**EXERCISE PROMPT:**
With the pictures left out, output the records below exactly.

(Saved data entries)
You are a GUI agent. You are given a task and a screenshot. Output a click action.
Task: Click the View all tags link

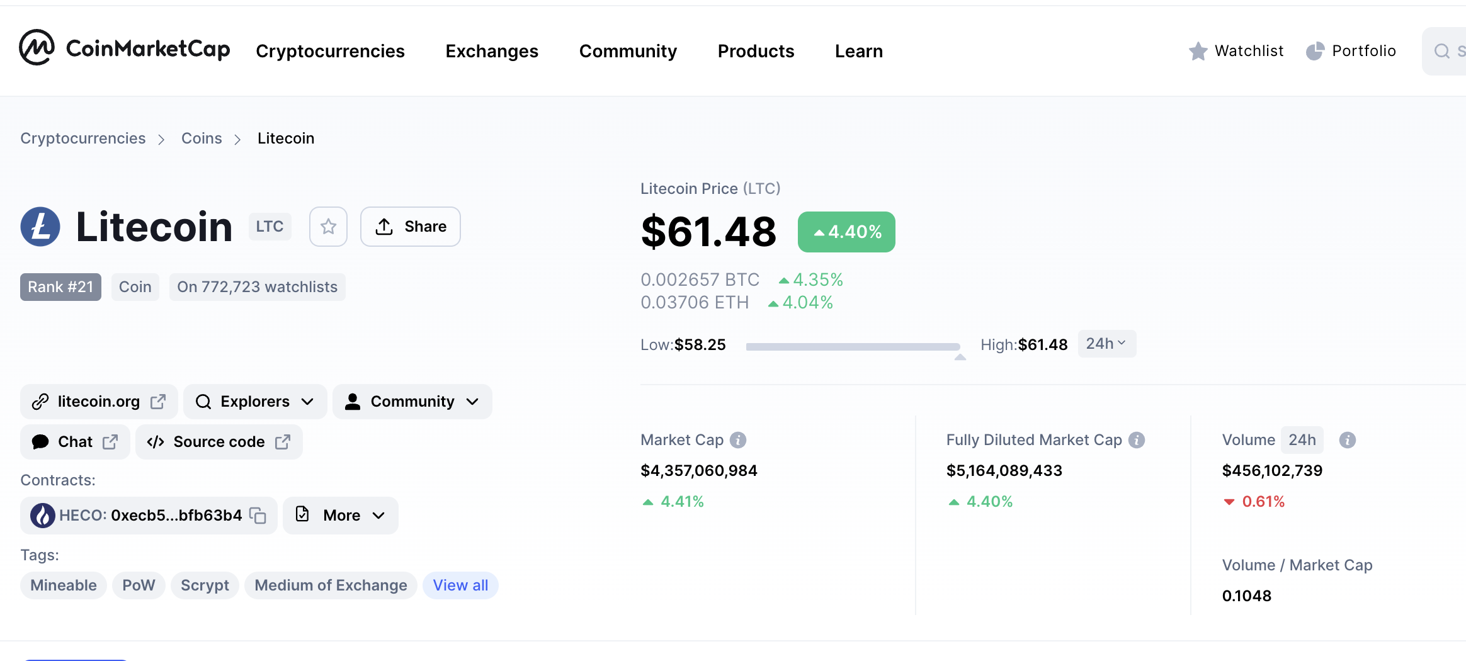pyautogui.click(x=460, y=585)
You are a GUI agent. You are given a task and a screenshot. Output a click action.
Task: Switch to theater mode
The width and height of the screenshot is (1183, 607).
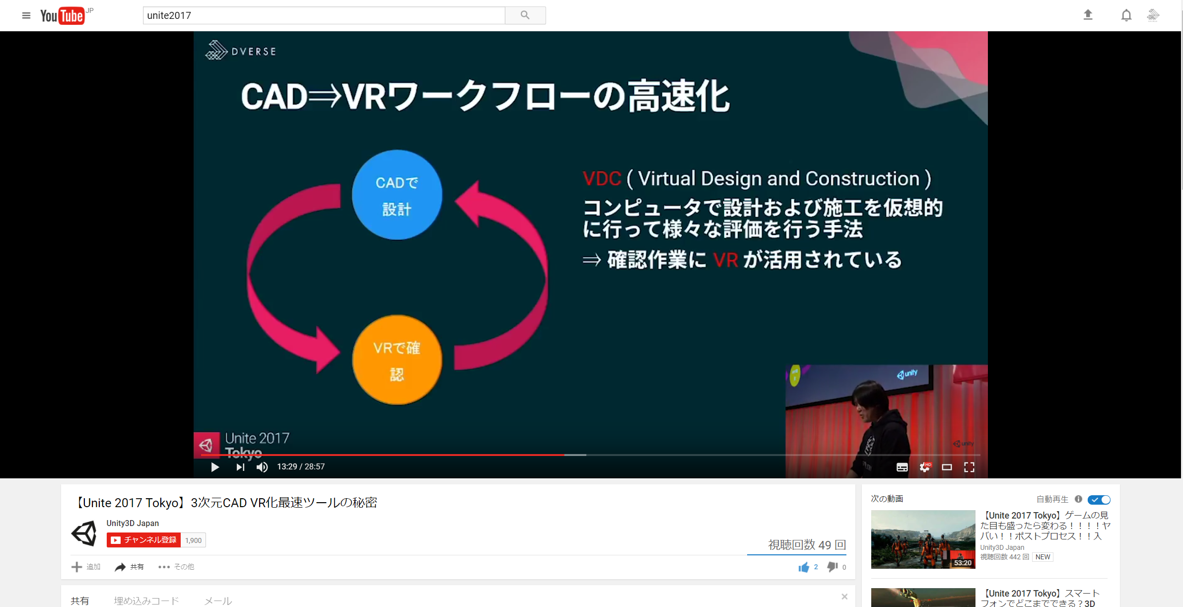point(947,467)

**REPLY:**
You are a GUI agent. You are given a task and a screenshot. Output a click action.
Task: Click the View all tags link

pyautogui.click(x=460, y=585)
You are a GUI agent. You are given a task and a screenshot. Output a click action.
Task: Switch to theater mode
The width and height of the screenshot is (1183, 607).
point(947,467)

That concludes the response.